P#67853 2019-09-18 07:45 ( Edited 2019-09-18 07:55)

Re "Token size is most important?"

The most important is whichever limit you are closest to - with the proviso for the p8.png as already mentioned by MBoffin.

(If you're using long variable names or object oriented programming practices, you're likely to hit the character limit sooner than the token limit, at a guess. If that's the case, at the moment the character limit will be the most important to you.)

Re: Cart ROM (32k): same layout as base ram until 0x4300

Both have 32K, but a different 32K. Your ROM is your cartridge - your code, GFX, map, SFX, and patterns. All put together as a distributable (fantasy) cartridge.

Pico-8 is a fantasy console. The console RAM is what you can work with while your program runs. It works by (as far as I understand it) copying from 0 to 0x4300 from your cart ROM into its RAM, then has usable/addressable RAM above that for the purposes MBoffin has shown with the very cool graphic.

Part of what this means is that at runtime, when you edit anything below 0x4300, you're actually editing the copy in the base RAM, and not editing your cart ROM.

I hope this makes it clearer about what's going on with the ROM and the RAM.

(I'm hoping that if I make an error in what I type, someone who has been here longer will kindly correct me.)

P#67854 2019-09-18 08:05 ( Edited 2019-09-18 08:10)

I guess what confused me most is this line in the manual...

  1. Lua RAM (2MB): compiled program + variables

I suppose this is the 8092 tokens?

P#67857 2019-09-18 14:50

Nevermind, Solar on discord spelled everything out for me.

It's confusing for a noob how this works when reading it as written in the manual.

Either that, or I'm just not good at reading, I don't know which! :P

P#67861 2019-09-18 15:43

MBoffin, can I please get a copy of your memory imager program ? Seems quite informative and looks great - I just don't want to watch it just as a .GIF.

P#67876 2019-09-18 23:30 ( Edited 2019-09-18 23:30)

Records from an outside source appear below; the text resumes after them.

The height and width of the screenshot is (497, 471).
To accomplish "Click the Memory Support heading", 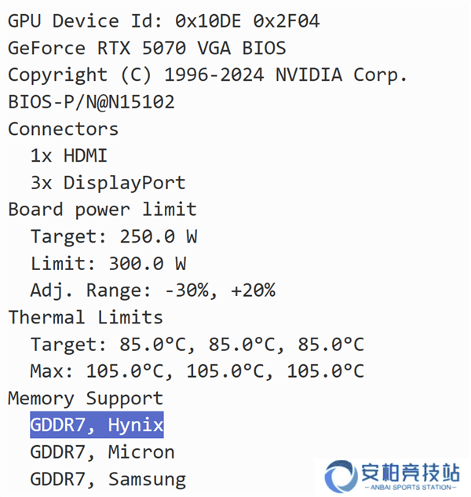I will pos(86,398).
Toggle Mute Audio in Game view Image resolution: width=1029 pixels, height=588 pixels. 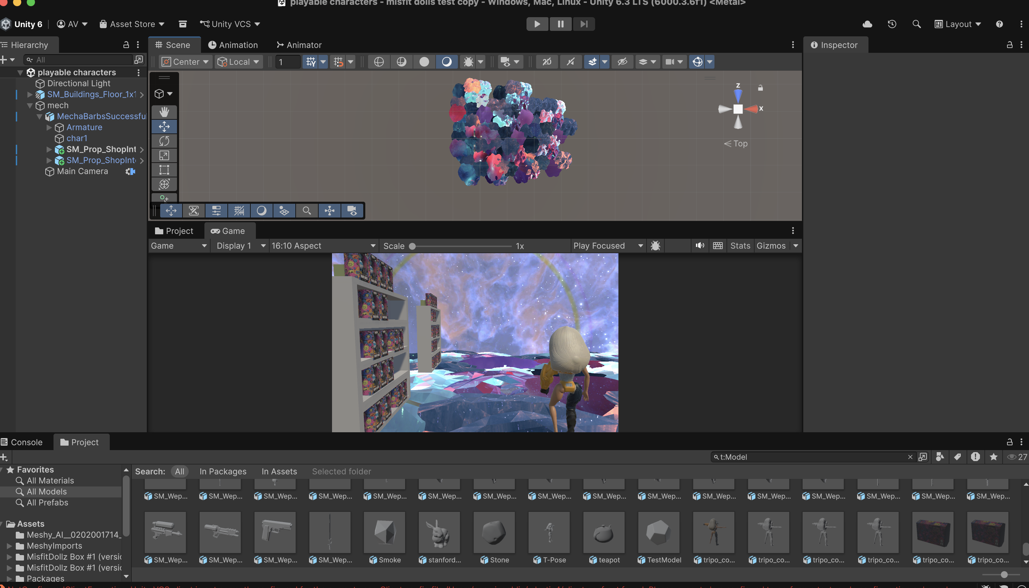(700, 246)
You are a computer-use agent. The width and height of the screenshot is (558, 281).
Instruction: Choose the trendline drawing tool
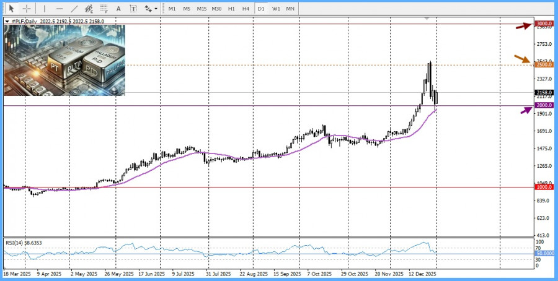coord(74,9)
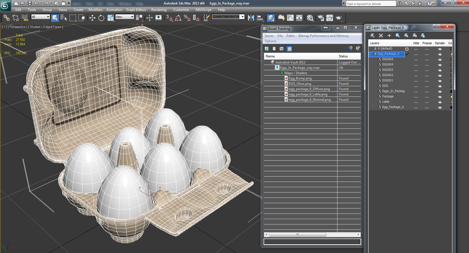Refresh the Asset Tracking list
The height and width of the screenshot is (253, 469).
[267, 49]
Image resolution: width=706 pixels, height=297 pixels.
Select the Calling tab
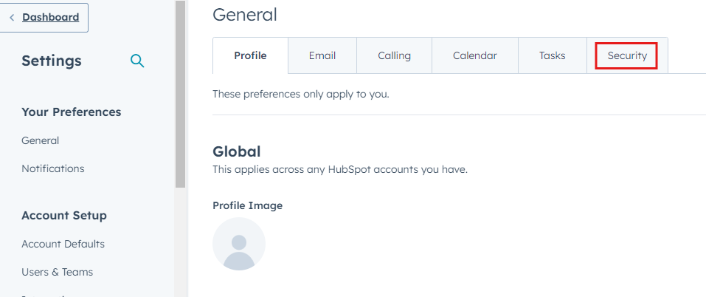click(x=394, y=55)
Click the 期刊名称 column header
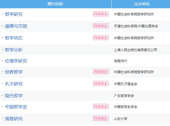 pyautogui.click(x=55, y=4)
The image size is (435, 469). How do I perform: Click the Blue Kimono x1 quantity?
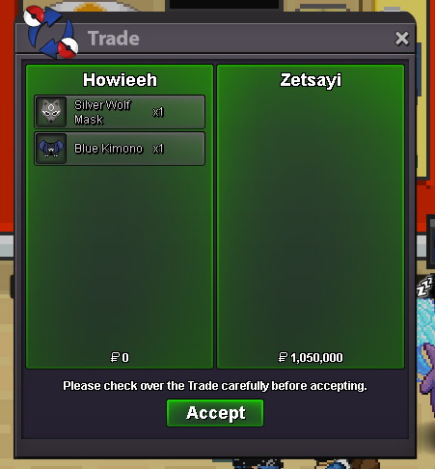tap(158, 149)
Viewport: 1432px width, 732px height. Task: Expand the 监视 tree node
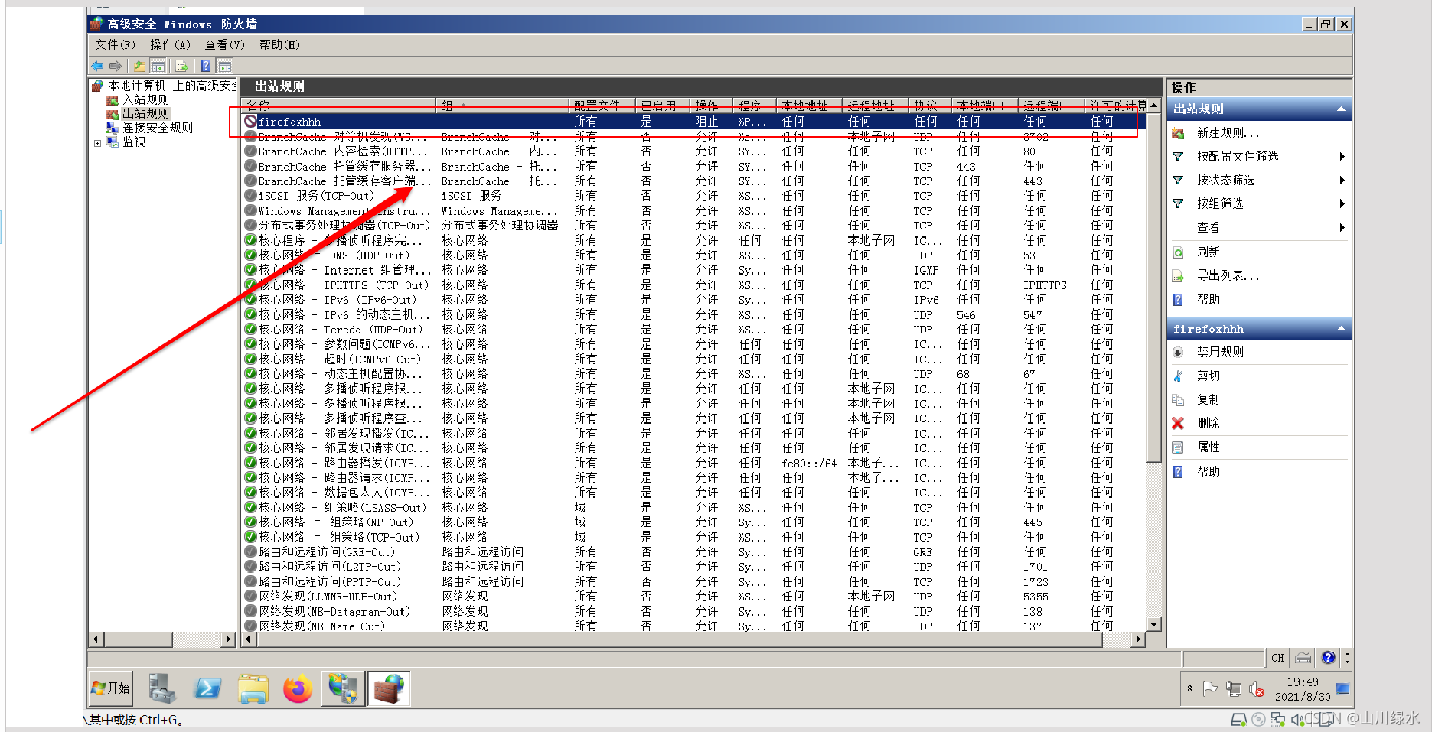(x=97, y=142)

@dw817 It's just a set of images I made for part of a workshop I ran about PICO-8. You can see the individual images here in this presentation:

https://docs.google.com/presentation/d/1ku3DV9WxeWwfYT9Wk9Fa0IRBCu97ciZIptjZ8pFfMl4/edit?usp=sharing

The GIF above was just those images stitched together into a loop.

P#67878 2019-09-19 00:17

I see, that's custom-made, the highlight cannot be accomplished in Pico at that small visual size. Hmm ! A challenge. Might be interesting to write.